4 WEEK RADIOTHERAPY AS EFFECTIVE AS 8 WEEK IN PROSTATE CANCER

Hypofractionated radiotherapy was noninferior to standard radiotherapy in biochemical-clinical failure disease-free survival in men with localized prostate cancer, according to a study reported by Catton et al in the Journal of Clinical Oncology.

Study Details

In the trial, 1,206 patients with intermediate-risk prostate cancer from 27 centers in Canada, Australia, and France were randomized between May 2006 and November 2011 to receive hypofractionated radiotherapy consisting of 60 Gy in 20 fractions over 4 weeks (n = 608) or conventional radiotherapy consisting of 78 Gy in 39 fractions over 8 weeks (n = 598).
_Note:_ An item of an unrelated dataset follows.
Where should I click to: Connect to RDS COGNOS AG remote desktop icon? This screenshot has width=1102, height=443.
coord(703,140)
Patients had to have T1 to 2a disease, Gleason score ≤ 6, and prostate-specific antigen (PSA) level of 10.1 to 20 ng/mL; T2b to 2c disease, Gleason score ≤ 6, and PSA level ≤ 20 ng/mL; or T1 to 2 disease, Gleason score = 7, and PSA level ≤ 20 ng/mL. No androgen-deprivation therapy was permitted.
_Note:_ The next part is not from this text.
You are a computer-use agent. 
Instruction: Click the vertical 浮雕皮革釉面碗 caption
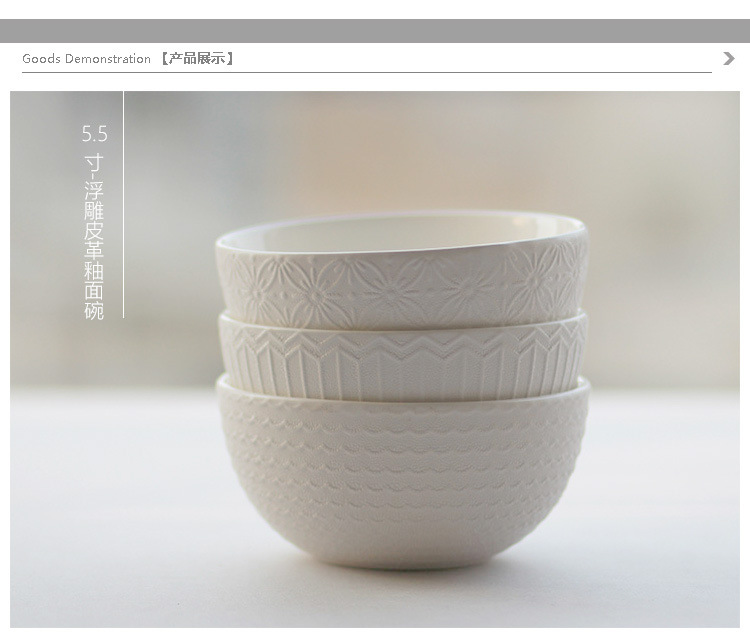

The primary endpoint was biochemical-clinical failure defined by PSA failure (nadir + 2), hormonal intervention, clinical local or distant failure, or death as a result of prostate cancer. The noninferiority margin was 7.5% (hazard ratio [HR] < 1.32).

No Difference in Outcome

Median follow-up was 6.0 years. Biochemical-clinical failure occurred in 109 of 608 patients in the hypofractionated group vs 117 of 598 patients in the control group; 97 vs 100 events were PSA failures. The 5-year biochemical-clinical failure disease-free survival rate was 85% in both groups (HR = 0.96, 90% confidence interval = 0.77–1.2). Prostate cancer–related death occurred in 10 vs 12 patients.

Toxicity

Grade 3 acute genitourinary toxicity was observed in 3.9% vs 4.0% of patients; grade 3 late toxicity was observed in 2.0% vs 2.8%, and grade 4 late toxicity was reported in 0.2% vs 0.2%. Grade 3 acute gastrointestinal toxicity was observed in 0.7% vs 0.5%; grade 3 late toxicity was observed in 1.5% vs 2.7%, and grade 4 late toxicity was reported in 0% vs 0.2%.

The investigators concluded: “The hypofractionated [radiotherapy] regimen used in this trial was not inferior to conventional [radiotherapy] and was not associated with increased late toxicity. Hypofractionated [radiotherapy] is more convenient for patients and should be considered for intermediate-risk prostate cancer.”

The study was supported by the Canadian Institutes for Health Research.

Mark N. Levine, MD, of Ontario Clinical Oncology Group, Juravinski Hospital, Hamilton, Ontario, Canada, is the corresponding author of the Journal of Clinical Oncology article.